Trotzdem können bei bestehender Anfälligkeit, gerade in belastenden Lebenssituationen, Depressionen auftreten. Für die Betroffenen ist es dann oft schwierig zu unterscheiden, ob ihr Befinden einfach eine normale Reaktion auf schwierige Lebensumstände ist, oder ob depressive Symptome vorliegen. Sollten die Beschwerden anhalten und auch z.B. durch eine Verbesserung der Umstände nicht abnehmen, ist es ratsam, sich früh professionelle Hilfe zu suchen.
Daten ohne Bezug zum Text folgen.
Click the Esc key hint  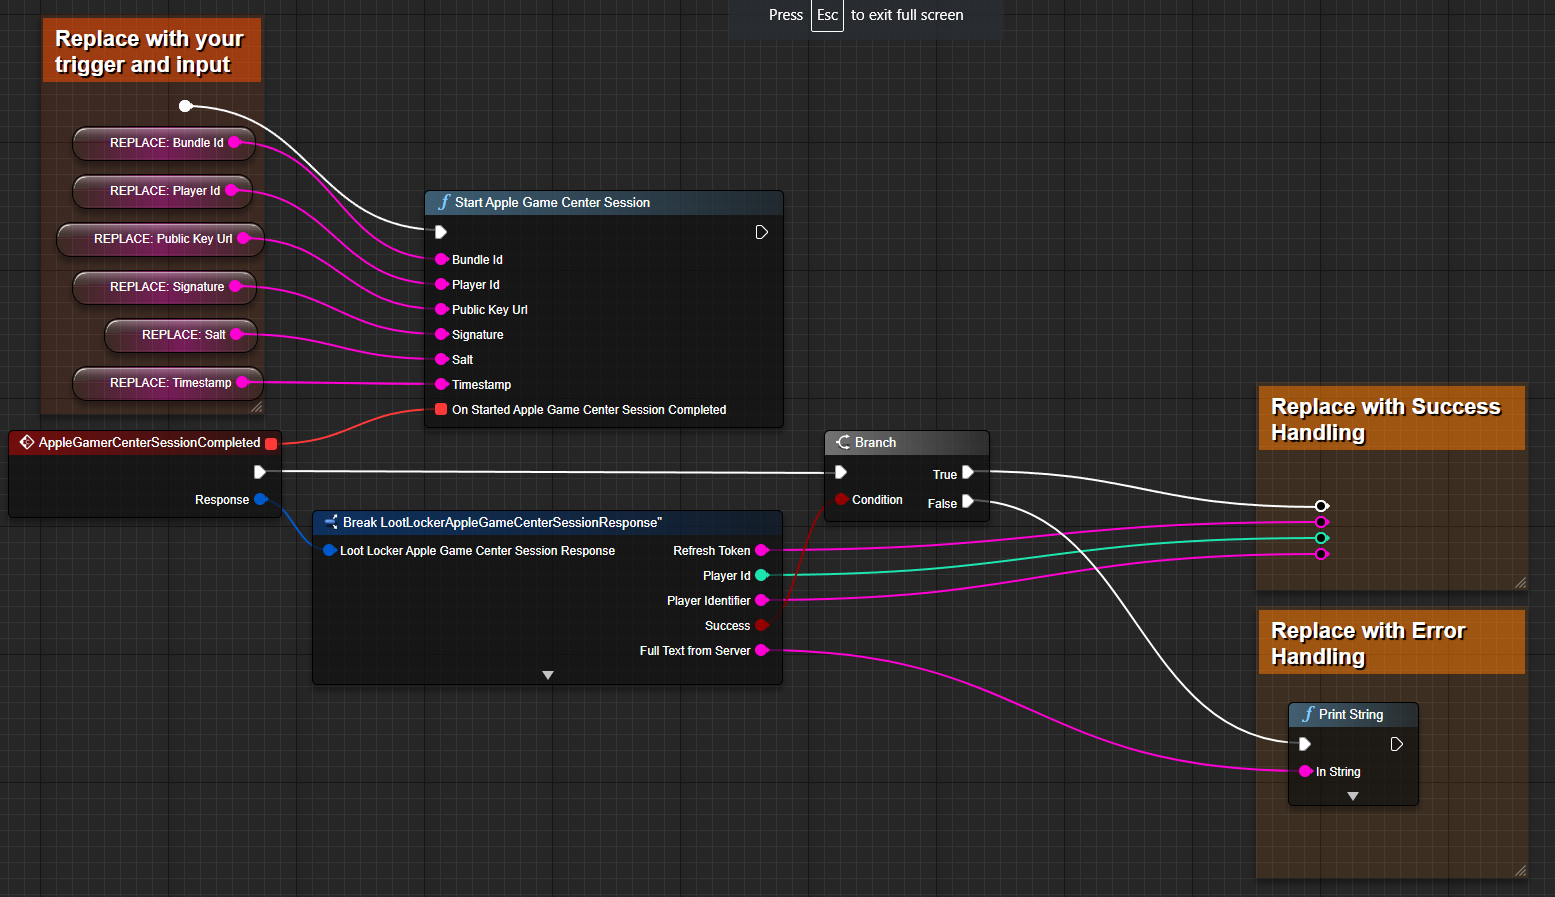[827, 15]
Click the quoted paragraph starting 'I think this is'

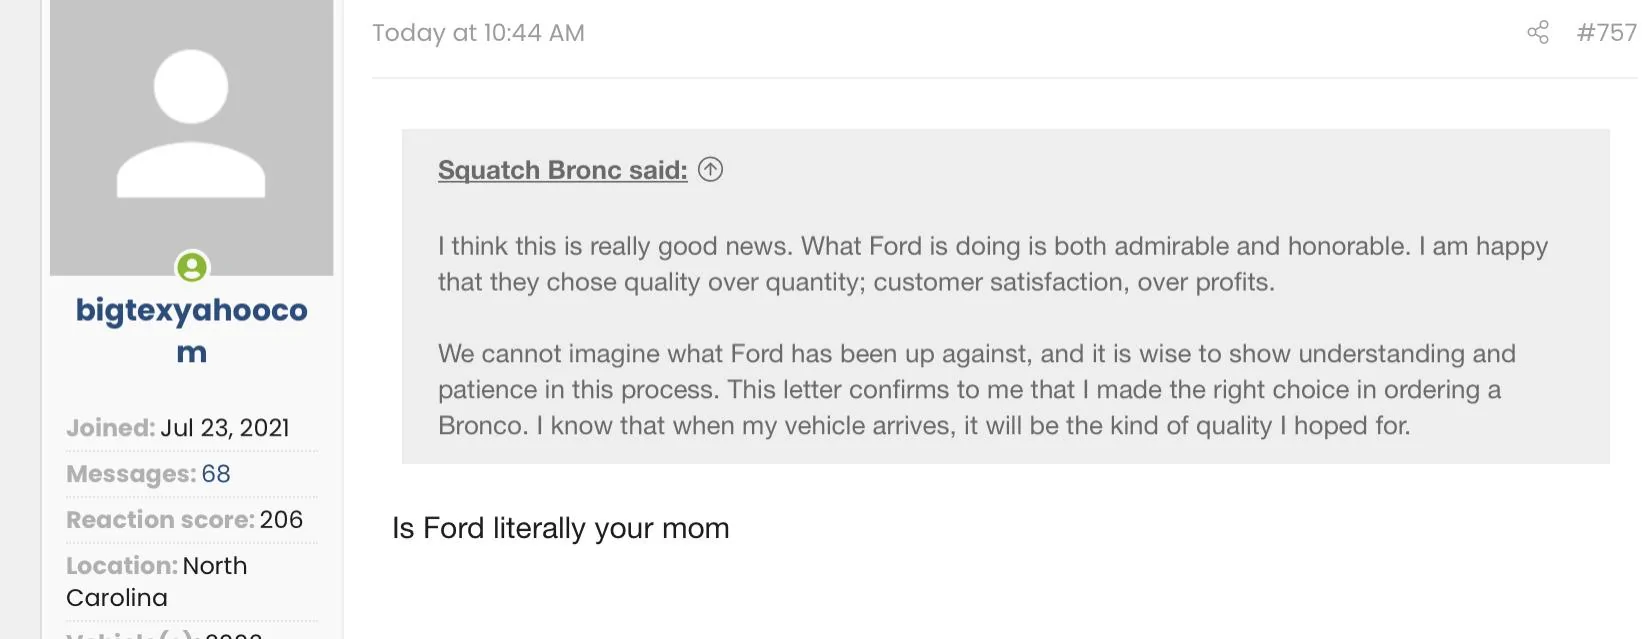(x=992, y=264)
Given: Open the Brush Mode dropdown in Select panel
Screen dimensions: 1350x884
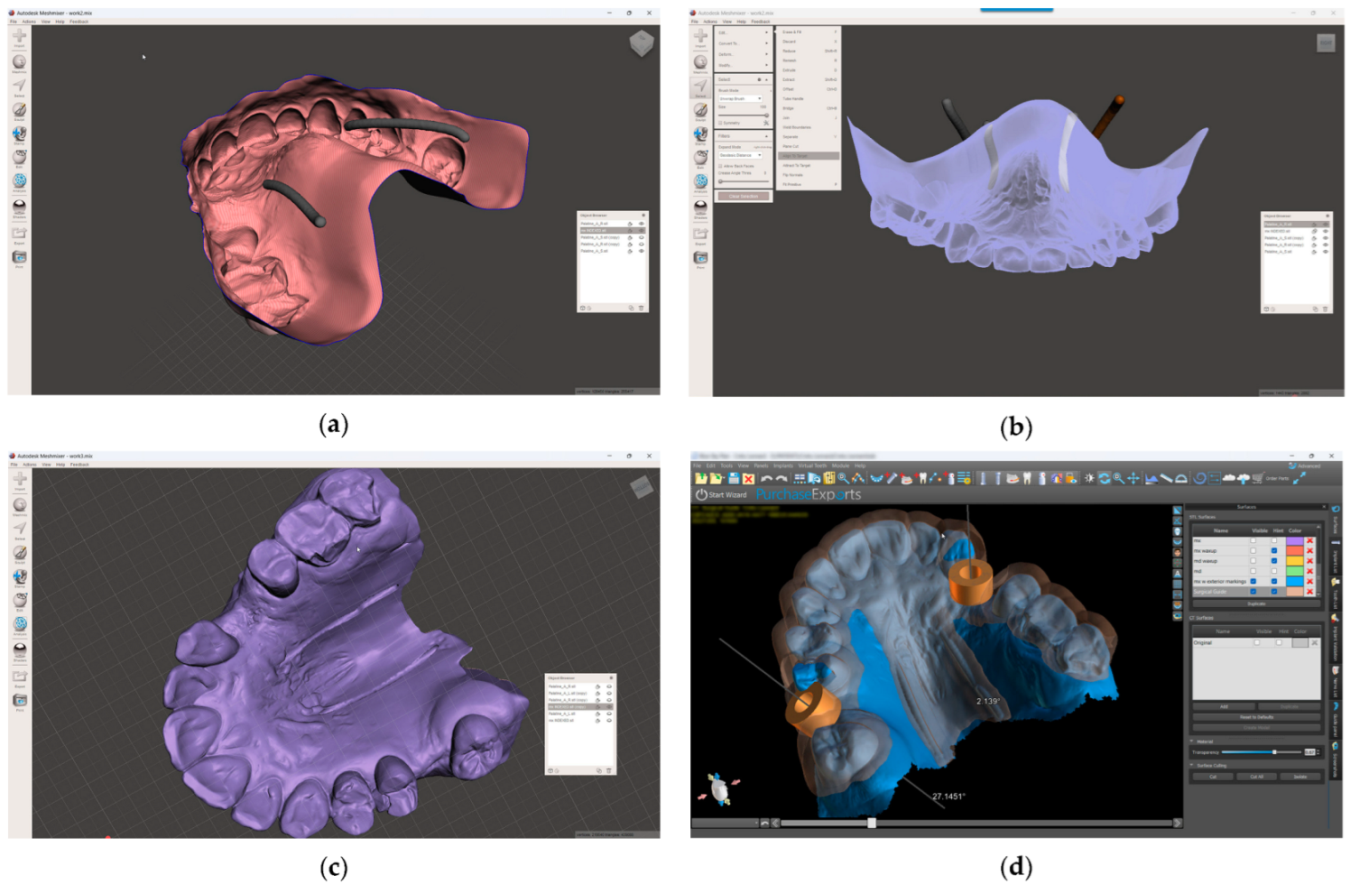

Je später eine Behandlung der Depression beginnt, desto schlechter sind die Heilungschancen: Mit der Zeit verfestigen sich negative Denkmuster und das Erleben positiver Ereignisse wird durch den fortschreitenden Rückzug immer seltener.

Bei der Behandlung von Depressionen ist es wichtig, die Therapie fortzuführen, bis eine Stabilisierung erreicht wurde und auch Maßnahmen zur Rückfallvorbeugung getroffen wurden. Neben der Beibehaltung der in der Behandlung erreichten Verhaltensänderungen ist es für die Betroffenen auch nach der Therapie wichtig, ihr Befinden weiterhin zu beobachten (z.B. durch Führen eines Tagebuchs), um so bei Anzeichen für eine wiederkehrende Depression schnell gegensteuern zu können.